A holding of a company called the Laboratory for Advanced Medicine, which has previously worked mainly with proteomic tests, IvyGene is launching the test this month through its CLIA lab, General Manager Nick Miner said in an interview.
Members of the UCSD group who developed the core methodology published a new study on the method last week in Nature Materials, in which they worked with a handful of Chinese institutions to develop a classifier that could distinguish patients with liver cancer from healthy controls, and to quantify disease stage or progression.
Analyzing 1,098 hepatocellular carcinoma patients and 835 normal controls, the authors were able to develop and measure ctDNA methylation patterns that were “highly correlated with tumor burden, treatment response, and stage.”

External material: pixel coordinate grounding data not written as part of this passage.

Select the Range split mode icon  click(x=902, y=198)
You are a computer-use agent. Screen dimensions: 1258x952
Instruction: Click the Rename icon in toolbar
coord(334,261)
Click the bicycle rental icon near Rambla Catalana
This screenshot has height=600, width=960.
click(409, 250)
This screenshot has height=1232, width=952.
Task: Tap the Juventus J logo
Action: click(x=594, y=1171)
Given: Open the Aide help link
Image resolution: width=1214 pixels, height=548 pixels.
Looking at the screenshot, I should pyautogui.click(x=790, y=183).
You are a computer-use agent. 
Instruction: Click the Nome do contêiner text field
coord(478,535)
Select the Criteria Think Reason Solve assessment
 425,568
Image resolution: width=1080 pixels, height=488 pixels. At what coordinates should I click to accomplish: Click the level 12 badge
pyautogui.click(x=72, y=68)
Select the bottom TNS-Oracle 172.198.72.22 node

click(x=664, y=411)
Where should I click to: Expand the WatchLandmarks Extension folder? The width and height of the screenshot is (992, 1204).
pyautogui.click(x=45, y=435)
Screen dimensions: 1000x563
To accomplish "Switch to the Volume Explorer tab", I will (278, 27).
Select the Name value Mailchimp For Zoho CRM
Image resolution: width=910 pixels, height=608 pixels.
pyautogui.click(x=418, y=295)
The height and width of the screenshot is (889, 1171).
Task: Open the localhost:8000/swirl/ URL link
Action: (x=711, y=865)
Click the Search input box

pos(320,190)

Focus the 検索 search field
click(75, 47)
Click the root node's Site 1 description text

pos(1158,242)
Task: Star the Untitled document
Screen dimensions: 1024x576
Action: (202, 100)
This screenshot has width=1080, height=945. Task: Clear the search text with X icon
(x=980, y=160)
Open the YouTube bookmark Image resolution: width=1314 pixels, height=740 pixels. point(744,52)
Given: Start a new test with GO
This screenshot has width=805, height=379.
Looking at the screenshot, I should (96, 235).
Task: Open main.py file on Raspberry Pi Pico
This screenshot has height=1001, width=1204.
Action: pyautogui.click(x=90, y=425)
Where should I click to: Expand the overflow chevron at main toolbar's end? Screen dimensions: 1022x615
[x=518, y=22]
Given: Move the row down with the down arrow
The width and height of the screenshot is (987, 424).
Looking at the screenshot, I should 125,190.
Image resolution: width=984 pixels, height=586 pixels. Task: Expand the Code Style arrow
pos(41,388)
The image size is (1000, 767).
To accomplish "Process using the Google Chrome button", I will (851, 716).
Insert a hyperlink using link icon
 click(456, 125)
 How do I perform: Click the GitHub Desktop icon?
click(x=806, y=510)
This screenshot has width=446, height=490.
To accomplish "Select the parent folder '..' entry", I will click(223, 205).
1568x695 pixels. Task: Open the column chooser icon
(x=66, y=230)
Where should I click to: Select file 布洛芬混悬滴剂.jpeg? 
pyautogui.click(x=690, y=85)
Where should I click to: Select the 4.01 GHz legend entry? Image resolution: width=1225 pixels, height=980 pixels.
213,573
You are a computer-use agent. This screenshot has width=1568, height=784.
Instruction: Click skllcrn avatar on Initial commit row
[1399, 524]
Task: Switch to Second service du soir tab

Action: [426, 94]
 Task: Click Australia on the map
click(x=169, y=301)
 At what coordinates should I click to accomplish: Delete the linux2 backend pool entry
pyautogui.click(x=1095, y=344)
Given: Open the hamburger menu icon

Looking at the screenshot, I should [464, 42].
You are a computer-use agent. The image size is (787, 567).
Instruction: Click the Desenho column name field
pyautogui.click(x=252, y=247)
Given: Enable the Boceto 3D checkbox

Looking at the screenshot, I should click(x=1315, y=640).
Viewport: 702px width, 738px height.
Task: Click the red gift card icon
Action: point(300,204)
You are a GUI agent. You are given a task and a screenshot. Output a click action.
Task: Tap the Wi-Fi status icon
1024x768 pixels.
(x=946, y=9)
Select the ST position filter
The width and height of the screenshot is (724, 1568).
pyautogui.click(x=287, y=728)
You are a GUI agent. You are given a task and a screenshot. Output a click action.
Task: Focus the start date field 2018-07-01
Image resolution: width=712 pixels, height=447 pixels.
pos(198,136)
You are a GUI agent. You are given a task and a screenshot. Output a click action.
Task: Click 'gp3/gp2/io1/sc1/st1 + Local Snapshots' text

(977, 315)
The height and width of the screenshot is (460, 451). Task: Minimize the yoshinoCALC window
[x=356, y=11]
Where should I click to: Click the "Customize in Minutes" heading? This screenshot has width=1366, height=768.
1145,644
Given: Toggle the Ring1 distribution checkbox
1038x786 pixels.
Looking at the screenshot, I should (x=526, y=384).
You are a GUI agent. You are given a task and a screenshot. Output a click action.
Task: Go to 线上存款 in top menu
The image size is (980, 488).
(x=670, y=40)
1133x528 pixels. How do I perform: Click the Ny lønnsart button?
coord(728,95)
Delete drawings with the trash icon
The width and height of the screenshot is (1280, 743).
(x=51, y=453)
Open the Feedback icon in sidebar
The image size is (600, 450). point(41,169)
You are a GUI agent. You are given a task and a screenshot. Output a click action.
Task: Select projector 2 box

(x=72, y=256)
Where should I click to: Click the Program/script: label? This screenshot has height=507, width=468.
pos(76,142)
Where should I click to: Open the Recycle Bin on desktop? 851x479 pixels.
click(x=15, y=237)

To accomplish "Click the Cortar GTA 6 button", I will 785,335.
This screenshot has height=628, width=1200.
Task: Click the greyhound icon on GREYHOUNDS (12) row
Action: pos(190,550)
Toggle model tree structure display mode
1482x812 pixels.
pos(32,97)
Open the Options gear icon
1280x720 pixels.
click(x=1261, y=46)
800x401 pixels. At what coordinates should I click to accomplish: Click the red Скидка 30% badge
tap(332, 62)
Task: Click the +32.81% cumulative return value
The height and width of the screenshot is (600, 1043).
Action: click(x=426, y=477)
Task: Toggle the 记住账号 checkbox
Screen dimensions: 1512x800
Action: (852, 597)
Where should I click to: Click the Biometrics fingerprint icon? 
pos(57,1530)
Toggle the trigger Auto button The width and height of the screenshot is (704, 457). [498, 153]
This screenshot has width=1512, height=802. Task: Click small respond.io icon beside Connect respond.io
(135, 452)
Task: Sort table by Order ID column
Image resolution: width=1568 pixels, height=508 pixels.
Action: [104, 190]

The technique follows on a methodology described in Nature Genetics earlier this year by UCSD bioengineering professor Kun Zhang and colleagues that relies on the detection of unique patterns of co-methylation across numerous CPG sites in circulating cell-free DNA.
Although this most recent demonstration of the approach was limited to liver cancer, researchers wrote that they believe that it should be applicable to the detection of a variety of cancers.
In another paper published this past July in the Proceedings of the National Academy of Sciences, the same team of researchers reported on their identification of cancer markers in a training cohort of 1,619 tumor tissue samples and 173 matched adjacent normal tissue samples.
Using whole-genome bisulfite sequencing and machine-learning methods, the team was able to distinguish cancer tissue from normal tissue with more than 95 percent accuracy. The researchers also picked out a majority of CRC metastases that were specific to either the liver or the lung.
IvyGene's Miner said that the firm's commercial offering, already advertised on the IvyGene website, is a pan-cancer assay. Unlike the method described by Zhang and colleagues, which involves broad bisulfite sequencing, IvyGene has adapted the approach to digital PCR using BioRad's droplet digital platform.
As an LDT, the assay is outside the current purview of the US Food and Drug Administration, and is described as a confirmatory diagnostic, which yields a readout on the presence or absence of cancer, as well as quantification that can indicate progression, or potentially response or non-response to therapy.
On the firm's website, customers are advised that the assay is not approved for screening in asymptomatic patients with no other positive or suspicious diagnostic results. The test is targeted mainly at clinicians who suspect cancer in a patient due to some sort of risk indicator like a mammogram or PET scan result, high PSA, or genetic risk mutations like BRCA1/2.
However, Miner said that the firm believes it can also be useful for monitoring patients in remission for the reemergence of cancer. And, because the test allows for a quantitation of methylated versus unmethylated DNA, it could also help determine if a particular treatment is working by detecting changes in the amount of methylated DNA molecules.
The company has not yet published data that describes the validation of its ddPCR-based adaptation, though it states on its website that sensitivity and specificity are predicted to be at least 85 percent for detection of stage I-IV cancer.
In addition, IvyGene's Lab Director David Taggart said in an interview that although simplifying the analysis to 10 or 20 CPG sites (rather than the 1,000 or 2,000 that can be analyzed with targeted methylation sequencing) doesn't significantly affect sensitivity.
IvyGene is not alone in turning to methylation and epigenetics in the blood-based cancer detection space. A number of other groups have recently published similar findings, including one team from the Hebrew University-Hadassah Medical School, and another from Jay Shendure's lab at the University of Washington, which launched a new company called Bellwether Bio, to commercialize a method for inferring the origin of circulating cell-free DNA based on patterns of nucleosome spacing.
But while research has advanced significantly over the last several years, there is still a lack of clinical utility data that persuasively proves that blood-based tests, whether mutation-based or methylation-based, are appropriate for early detection.
Yuval Dor, who led the team from Hebrew University that also published on the use of co-methylation signatures for detecting cancer, said in an email that without published data that speaks specifically to the pan-cancer ddPCR method in question, there is no way to be sure at this point that the test IvyGene is commercializing is sound.
To support clinical use, it is also important to make sure that there is evidence specifically showing the sensitivity of a method in detecting early-stage cancers, he added, so that will be something important to look for in future publications.